L’animateur du débat évoquant le temps fort du 21 septembre, alors que le mouvement s’approche d’une année, Priscilla Ludovski dit « attendre beaucoup de monde. C’est la continuité du mouvement. Et même s’il y a beaucoup de manifestations en septembre, et que c’est compliqué, il faut voir que les retraités, les pompiers, les urgentistes seront dans la rue. Ça compte, et le pouvoir ne peut pas ignorer toutes ces mobilisations. Il faut maintenant une réponse politique ». Se pose alors la question de la convergence « avec le mouvement de défense de l’environnement, les organisations syndicales dans le sud du pays, c’est en cours, y compris sur des sujets urgents comme les retraites. La mauvaise communication autour des gilets jaunes et la répression ont fait hésiter des gens. Nous on espère qu’ils seront là le 21 septembre ».

Pour Jérôme Rodrigues, « la convergence est là. Et samedi (le 21 septembre), il y aura de tout.

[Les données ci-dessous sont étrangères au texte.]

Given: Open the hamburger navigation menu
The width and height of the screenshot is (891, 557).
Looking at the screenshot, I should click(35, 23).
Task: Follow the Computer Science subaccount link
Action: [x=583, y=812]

C’est un mouvement apolitique et apartisan, mais aussi transpolitique et trangénérationnel, et des syndiqués sont souvent présents les samedis. C’est la base qui attend que les directions déclenchent les convergences ». Celui qui a été gravement blessé à l’œil par un tir de LBD aime à préciser : « Je suis critiqué par des gilets jaunes qui disent avec qui je dois parler. Aujourd’hui, il ne s’agit pas de gilets jaunes ou de syndicats mais de citoyens lambda qui disent qu’on a besoin de tous, et que parmi vous ici, il y a des gens qui luttent depuis des décennies. J’ai une seule chose à vous dire : rejoignez-nous. Nos revendications sont proches, aller vers la fin du mois avec des salaires décents, être considérés comme les producteurs que nous sommes. Syndiqués ou non, organisations politiques, c’est un appel à tous ceux qui veulent mieux vivre, qui veulent la justice fiscale et sociale. Ensemble, on va faire tomber ce gouvernement ».

Se structurer pour mieux converger

Laurent Jeanpierre pose la question de l’avenir « quel horizon pour le mouvement ? C’est un mouvement très décentralisé, organisé localement, avec une temporalité dans la durée. La convergence est déjà là, il s’agit désormais de se projeter au-delà de chaque semaine. » Pour lui, les municipales sont un scrutin à l’échelle du mouvement : « C’est une année favorable pour le mouvement avec des élections locales, et des enjeux porteurs. De plus, l’échelon municipal est le maillon faible ces derniers mois. Macron l’a compris et soigne les maires, il s’inquiète d’un éventuel basculement vers le mouvement ».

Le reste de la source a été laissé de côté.